Blue Ridge, Georgia, EUA, hace veinte años.

Dulces como para entretenerse un par de horas y chucherías de la tienda de a dólar; eso es todo lo que un niño necesita para saber que el día será maravilloso, y Ciaran contaba con ambos. La señora Stevens le regaló a la clase dulce por motivo de la Noche de Brujas, a pesar de que la fecha caía durante el fin de semana. Puso en sus manos unas calaveritas de azúcar, bombones de pacana, almendras jordanas y un chocolate, todo apretujado en una calabaza de plástico. No fue lo que se dice la ofrenda más deliciosa. El chocolate era de tercera, pero al menos, los bombones cumplieron con su función. Uno tras otro, garantizaron que las horas en el aula pasaran volando.

Un par de horas de detención, apropiadamente bautizadas como «tutoriales obligatorios» y la deuda de Ciaran con la sociedad quedó saldada. Estaba ansioso por meterse en problemas en un lugar que ofreciera algo más que cuatro paredes.

El sol apenas comenzaba a caer, aunque, en un pueblo como Grafton, especialmente en otoño, era difícil determinar el momento exacto en que la luz desaparecía en el horizonte. La cadena de montañas al norte de la población bañaba el valle en una neblina azulada que comenzaba a aparecer justo después del mediodía y no se retiraba hasta la llegada de un nuevo amanecer.

Ciaran desconocía por qué las montañas a su espalda y la bruma que envolvía sus tobillos destellaban azul. En la escuela se encargarían de aleccionarlo sobre el asunto: los bosques, considerados reservas forestales, tienen una densidad considerable y los árboles liberan suficiente isopreno como para alterar la atmósfera.

Pero, para un niño que acababa de cumplir ocho años, ciertas cosas solo podían considerarse mágicas.

Se podía decir que el día contaba con circunstancias perfectas. Mientras que en otros lugares temperaturas casi invernales comenzaban a azotar desde finales de octubre, en Grafton la brisa era fría, pero gentil.

Ciaran pensó en pasar por Lena. Se habían visto en la escuela esa mañana y la niña parecía algo distraída. La razón era conocida por todos. El padre de Lena consiguió un trabajo en Maryland. No era lo que se decía un empleo grandioso, pero la remuneración fue lo suficientemente sustancial para hacerle considerar abandonar el pueblo fronterizo entre Georgia y Tennessee. La madre de Ciaran, quien era tanto peluquera como poeta frustrada, le dijo a su hijo que el destino de los camioneros era rodar, y eventualmente, los Harrington iban a tener que marcharse. Eran aves de paso.

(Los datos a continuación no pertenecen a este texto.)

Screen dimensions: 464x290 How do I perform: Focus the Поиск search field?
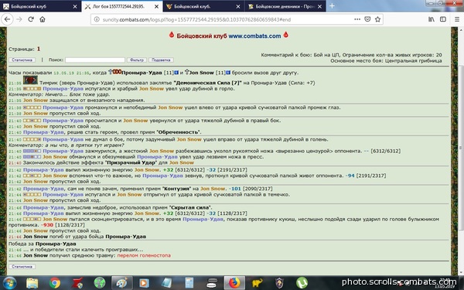pyautogui.click(x=95, y=60)
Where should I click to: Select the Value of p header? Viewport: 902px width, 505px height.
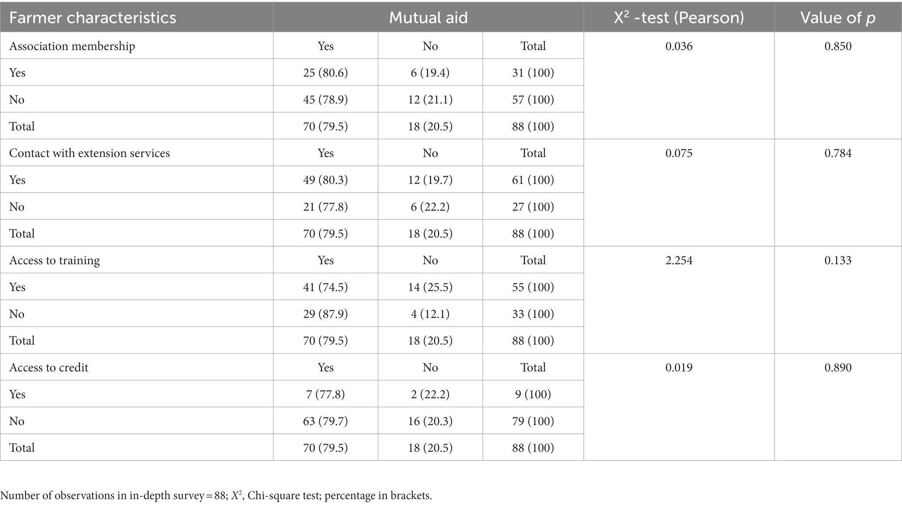click(x=838, y=17)
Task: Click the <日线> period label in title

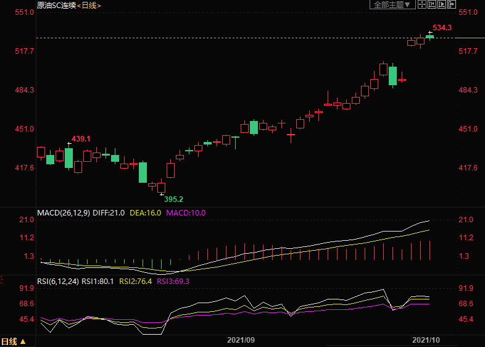Action: (x=89, y=6)
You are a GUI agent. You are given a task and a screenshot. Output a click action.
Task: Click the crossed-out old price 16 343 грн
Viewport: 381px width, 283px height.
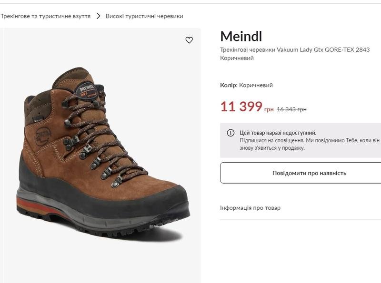pyautogui.click(x=291, y=109)
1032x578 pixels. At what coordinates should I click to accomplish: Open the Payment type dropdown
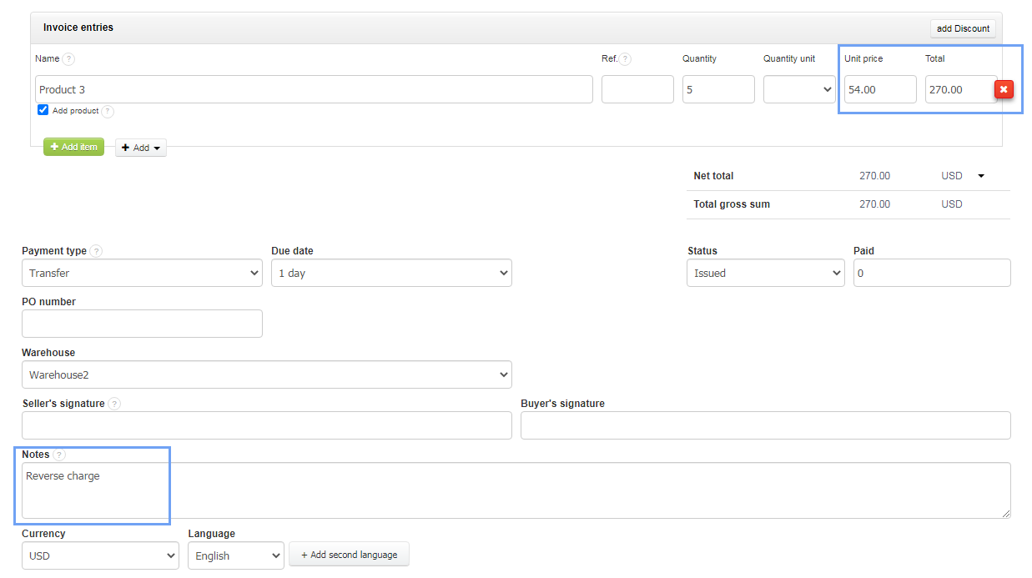[142, 273]
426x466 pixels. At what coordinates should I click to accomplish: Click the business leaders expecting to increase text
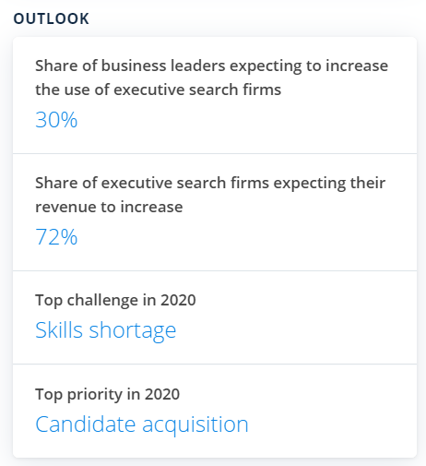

Aves de paso en un pueblo como Grafton pueden considerarse tres generaciones o menos viviendo en ese suelo. En el diminuto pueblo montañoso de un puñado sobre los mil habitantes, al menos cuatro familias, entre las cuales se encontraban los Sutherland, podían decir que llegaron a las inmediaciones justo después de que la batalla de Culloden disolviera la rebelión escocesa de 1746.